■ Exercise description ■
Return the lines of these records word for word, keeping every one as it appears.

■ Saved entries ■
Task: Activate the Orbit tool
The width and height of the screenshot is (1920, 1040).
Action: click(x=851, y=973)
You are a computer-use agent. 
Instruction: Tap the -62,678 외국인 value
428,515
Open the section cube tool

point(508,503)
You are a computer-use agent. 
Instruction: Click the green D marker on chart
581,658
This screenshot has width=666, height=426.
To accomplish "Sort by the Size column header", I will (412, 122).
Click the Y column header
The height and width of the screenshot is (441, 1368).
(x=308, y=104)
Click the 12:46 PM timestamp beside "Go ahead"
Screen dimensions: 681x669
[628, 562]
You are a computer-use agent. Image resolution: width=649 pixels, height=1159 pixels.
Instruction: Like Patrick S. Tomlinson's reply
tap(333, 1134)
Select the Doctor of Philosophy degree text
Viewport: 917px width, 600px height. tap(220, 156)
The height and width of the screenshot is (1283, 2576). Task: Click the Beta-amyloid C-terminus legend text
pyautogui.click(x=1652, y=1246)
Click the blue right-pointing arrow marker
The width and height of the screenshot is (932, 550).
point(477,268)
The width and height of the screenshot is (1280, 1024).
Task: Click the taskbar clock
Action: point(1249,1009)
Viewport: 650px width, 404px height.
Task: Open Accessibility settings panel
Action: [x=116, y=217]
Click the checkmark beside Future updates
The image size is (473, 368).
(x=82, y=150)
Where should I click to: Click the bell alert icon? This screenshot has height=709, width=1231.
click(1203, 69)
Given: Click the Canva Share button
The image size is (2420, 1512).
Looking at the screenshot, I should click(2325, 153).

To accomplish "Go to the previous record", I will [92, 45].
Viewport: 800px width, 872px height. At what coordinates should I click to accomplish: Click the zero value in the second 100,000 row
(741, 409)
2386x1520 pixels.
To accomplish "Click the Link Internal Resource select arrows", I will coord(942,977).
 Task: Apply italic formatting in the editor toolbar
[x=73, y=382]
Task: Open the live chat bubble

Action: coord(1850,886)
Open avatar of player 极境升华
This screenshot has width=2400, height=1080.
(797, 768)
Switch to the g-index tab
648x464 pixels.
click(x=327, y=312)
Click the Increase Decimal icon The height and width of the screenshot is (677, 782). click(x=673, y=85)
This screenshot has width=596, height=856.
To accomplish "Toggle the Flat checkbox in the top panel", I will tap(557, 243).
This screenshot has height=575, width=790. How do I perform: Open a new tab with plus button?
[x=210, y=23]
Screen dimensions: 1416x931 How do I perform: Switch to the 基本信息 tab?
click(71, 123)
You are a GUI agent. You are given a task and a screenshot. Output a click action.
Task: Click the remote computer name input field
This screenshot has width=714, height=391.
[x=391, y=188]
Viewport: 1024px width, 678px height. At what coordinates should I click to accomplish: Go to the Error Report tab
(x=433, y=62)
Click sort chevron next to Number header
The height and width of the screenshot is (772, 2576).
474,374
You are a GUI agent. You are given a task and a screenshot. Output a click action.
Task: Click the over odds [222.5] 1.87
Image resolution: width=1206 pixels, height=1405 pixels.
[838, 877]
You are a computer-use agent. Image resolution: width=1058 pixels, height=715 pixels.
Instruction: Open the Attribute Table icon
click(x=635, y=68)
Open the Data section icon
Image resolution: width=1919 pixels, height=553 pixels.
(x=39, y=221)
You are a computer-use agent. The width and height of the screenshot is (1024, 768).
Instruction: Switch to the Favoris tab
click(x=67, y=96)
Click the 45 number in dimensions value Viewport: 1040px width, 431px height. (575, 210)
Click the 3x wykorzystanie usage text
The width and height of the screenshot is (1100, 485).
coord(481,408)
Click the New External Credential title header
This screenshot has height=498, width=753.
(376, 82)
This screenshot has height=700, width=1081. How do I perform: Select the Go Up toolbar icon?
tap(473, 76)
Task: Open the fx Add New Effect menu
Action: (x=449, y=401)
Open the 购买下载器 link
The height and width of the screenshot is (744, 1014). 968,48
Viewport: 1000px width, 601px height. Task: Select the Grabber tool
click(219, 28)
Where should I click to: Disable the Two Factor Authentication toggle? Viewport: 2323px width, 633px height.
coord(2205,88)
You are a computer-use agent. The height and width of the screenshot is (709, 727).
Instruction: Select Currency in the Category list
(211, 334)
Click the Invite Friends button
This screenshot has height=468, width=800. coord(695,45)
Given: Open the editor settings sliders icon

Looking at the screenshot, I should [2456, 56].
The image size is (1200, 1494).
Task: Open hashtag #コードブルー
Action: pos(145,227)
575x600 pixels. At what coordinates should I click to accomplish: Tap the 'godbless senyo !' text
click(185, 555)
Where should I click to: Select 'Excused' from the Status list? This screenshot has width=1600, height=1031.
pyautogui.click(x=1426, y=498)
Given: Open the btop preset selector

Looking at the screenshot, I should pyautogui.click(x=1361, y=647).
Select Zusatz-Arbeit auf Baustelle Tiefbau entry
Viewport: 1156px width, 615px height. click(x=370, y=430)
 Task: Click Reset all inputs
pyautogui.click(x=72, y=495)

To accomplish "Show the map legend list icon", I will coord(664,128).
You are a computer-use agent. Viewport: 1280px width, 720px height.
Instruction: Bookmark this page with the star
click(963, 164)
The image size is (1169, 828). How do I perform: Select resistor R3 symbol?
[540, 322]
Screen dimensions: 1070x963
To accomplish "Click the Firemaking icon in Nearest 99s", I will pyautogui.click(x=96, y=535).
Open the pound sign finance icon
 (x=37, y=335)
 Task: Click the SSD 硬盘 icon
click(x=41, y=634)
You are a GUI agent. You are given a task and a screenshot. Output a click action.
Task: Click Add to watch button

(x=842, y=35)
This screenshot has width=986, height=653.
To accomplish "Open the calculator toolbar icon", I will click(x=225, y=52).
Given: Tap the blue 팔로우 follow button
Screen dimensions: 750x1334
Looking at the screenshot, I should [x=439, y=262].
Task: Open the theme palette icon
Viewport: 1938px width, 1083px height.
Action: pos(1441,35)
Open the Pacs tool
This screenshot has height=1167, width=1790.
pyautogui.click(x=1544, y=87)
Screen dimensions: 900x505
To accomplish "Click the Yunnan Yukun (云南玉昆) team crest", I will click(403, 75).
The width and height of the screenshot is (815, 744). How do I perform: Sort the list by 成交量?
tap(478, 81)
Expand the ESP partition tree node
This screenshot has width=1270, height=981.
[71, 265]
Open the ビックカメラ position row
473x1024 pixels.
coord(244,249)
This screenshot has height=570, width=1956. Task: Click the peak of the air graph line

■ Answer to the task ■
Task: Activate the Orbit tool
The width and height of the screenshot is (1920, 1040).
Action: click(x=851, y=973)
You are a computer-use agent. 
Instruction: Tap the -62,678 외국인 value
428,515
Open the section cube tool

point(508,503)
You are a computer-use agent. 
Instruction: Click the green D marker on chart
581,658
This screenshot has width=666, height=426.
To accomplish "Sort by the Size column header", I will (412, 122).
Click the Y column header
The height and width of the screenshot is (441, 1368).
(x=308, y=104)
Click the 12:46 PM timestamp beside "Go ahead"
Screen dimensions: 681x669
[628, 562]
You are a computer-use agent. Image resolution: width=649 pixels, height=1159 pixels.
Instruction: Like Patrick S. Tomlinson's reply
tap(333, 1134)
Select the Doctor of Philosophy degree text
Viewport: 917px width, 600px height. tap(220, 156)
The height and width of the screenshot is (1283, 2576). Task: Click the Beta-amyloid C-terminus legend text
pyautogui.click(x=1652, y=1246)
Click the blue right-pointing arrow marker
The width and height of the screenshot is (932, 550).
point(477,268)
The width and height of the screenshot is (1280, 1024).
Task: Click the taskbar clock
Action: point(1249,1009)
Viewport: 650px width, 404px height.
Task: Open Accessibility settings panel
Action: [x=116, y=217]
Click the checkmark beside Future updates
The image size is (473, 368).
(x=82, y=150)
Where should I click to: Click the bell alert icon? This screenshot has height=709, width=1231.
click(1203, 69)
Given: Click the Canva Share button
The image size is (2420, 1512).
Looking at the screenshot, I should click(2325, 153).

To accomplish "Go to the previous record", I will [92, 45].
Viewport: 800px width, 872px height. At what coordinates should I click to accomplish: Click the zero value in the second 100,000 row
(741, 409)
2386x1520 pixels.
To accomplish "Click the Link Internal Resource select arrows", I will coord(942,977).
 Task: Apply italic formatting in the editor toolbar
[x=73, y=382]
Task: Open the live chat bubble

Action: coord(1850,886)
Open avatar of player 极境升华
This screenshot has width=2400, height=1080.
(797, 768)
Switch to the g-index tab
648x464 pixels.
click(x=327, y=312)
Click the Increase Decimal icon The height and width of the screenshot is (677, 782). click(x=673, y=85)
This screenshot has width=596, height=856.
To accomplish "Toggle the Flat checkbox in the top panel", I will tap(557, 243).
This screenshot has height=575, width=790. How do I perform: Open a new tab with plus button?
[x=210, y=23]
Screen dimensions: 1416x931 How do I perform: Switch to the 基本信息 tab?
click(71, 123)
You are a GUI agent. You are given a task and a screenshot. Output a click action.
Task: Click the remote computer name input field
This screenshot has width=714, height=391.
[x=391, y=188]
Viewport: 1024px width, 678px height. At what coordinates should I click to accomplish: Go to the Error Report tab
(x=433, y=62)
Click sort chevron next to Number header
The height and width of the screenshot is (772, 2576).
474,374
You are a GUI agent. You are given a task and a screenshot. Output a click action.
Task: Click the over odds [222.5] 1.87
Image resolution: width=1206 pixels, height=1405 pixels.
[838, 877]
You are a computer-use agent. Image resolution: width=1058 pixels, height=715 pixels.
Instruction: Open the Attribute Table icon
click(x=635, y=68)
Open the Data section icon
Image resolution: width=1919 pixels, height=553 pixels.
(x=39, y=221)
You are a computer-use agent. The width and height of the screenshot is (1024, 768).
Instruction: Switch to the Favoris tab
click(x=67, y=96)
Click the 45 number in dimensions value Viewport: 1040px width, 431px height. (575, 210)
Click the 3x wykorzystanie usage text
The width and height of the screenshot is (1100, 485).
coord(481,408)
Click the New External Credential title header
This screenshot has height=498, width=753.
(376, 82)
This screenshot has height=700, width=1081. How do I perform: Select the Go Up toolbar icon?
tap(473, 76)
Task: Open the fx Add New Effect menu
Action: (x=449, y=401)
Open the 购买下载器 link
The height and width of the screenshot is (744, 1014). 968,48
Viewport: 1000px width, 601px height. Task: Select the Grabber tool
click(219, 28)
Where should I click to: Disable the Two Factor Authentication toggle? Viewport: 2323px width, 633px height.
coord(2205,88)
You are a computer-use agent. The height and width of the screenshot is (709, 727).
Instruction: Select Currency in the Category list
(211, 334)
Click the Invite Friends button
This screenshot has height=468, width=800. coord(695,45)
Given: Open the editor settings sliders icon

Looking at the screenshot, I should [2456, 56].
The image size is (1200, 1494).
Task: Open hashtag #コードブルー
Action: pos(145,227)
575x600 pixels. At what coordinates should I click to accomplish: Tap the 'godbless senyo !' text
click(185, 555)
Where should I click to: Select 'Excused' from the Status list? This screenshot has width=1600, height=1031.
pyautogui.click(x=1426, y=498)
Given: Open the btop preset selector

Looking at the screenshot, I should pyautogui.click(x=1361, y=647).
Select Zusatz-Arbeit auf Baustelle Tiefbau entry
Viewport: 1156px width, 615px height. click(x=370, y=430)
 Task: Click Reset all inputs
pyautogui.click(x=72, y=495)

To accomplish "Show the map legend list icon", I will coord(664,128).
You are a computer-use agent. Viewport: 1280px width, 720px height.
Instruction: Bookmark this page with the star
click(963, 164)
The image size is (1169, 828). How do I perform: Select resistor R3 symbol?
[540, 322]
Screen dimensions: 1070x963
To accomplish "Click the Firemaking icon in Nearest 99s", I will pyautogui.click(x=96, y=535).
Open the pound sign finance icon
 (x=37, y=335)
 Task: Click the SSD 硬盘 icon
click(x=41, y=634)
You are a GUI agent. You are given a task and a screenshot. Output a click action.
Task: Click Add to watch button

(x=842, y=35)
This screenshot has width=986, height=653.
To accomplish "Open the calculator toolbar icon", I will click(x=225, y=52).
Given: Tap the blue 팔로우 follow button
Screen dimensions: 750x1334
Looking at the screenshot, I should [x=439, y=262].
Task: Open the theme palette icon
Viewport: 1938px width, 1083px height.
Action: pos(1441,35)
Open the Pacs tool
This screenshot has height=1167, width=1790.
pyautogui.click(x=1544, y=87)
Screen dimensions: 900x505
To accomplish "Click the Yunnan Yukun (云南玉昆) team crest", I will click(403, 75).
The width and height of the screenshot is (815, 744). How do I perform: Sort the list by 成交量?
tap(478, 81)
Expand the ESP partition tree node
This screenshot has width=1270, height=981.
[71, 265]
Open the ビックカメラ position row
473x1024 pixels.
coord(244,249)
This screenshot has height=570, width=1956. Task: Click the peak of the air graph line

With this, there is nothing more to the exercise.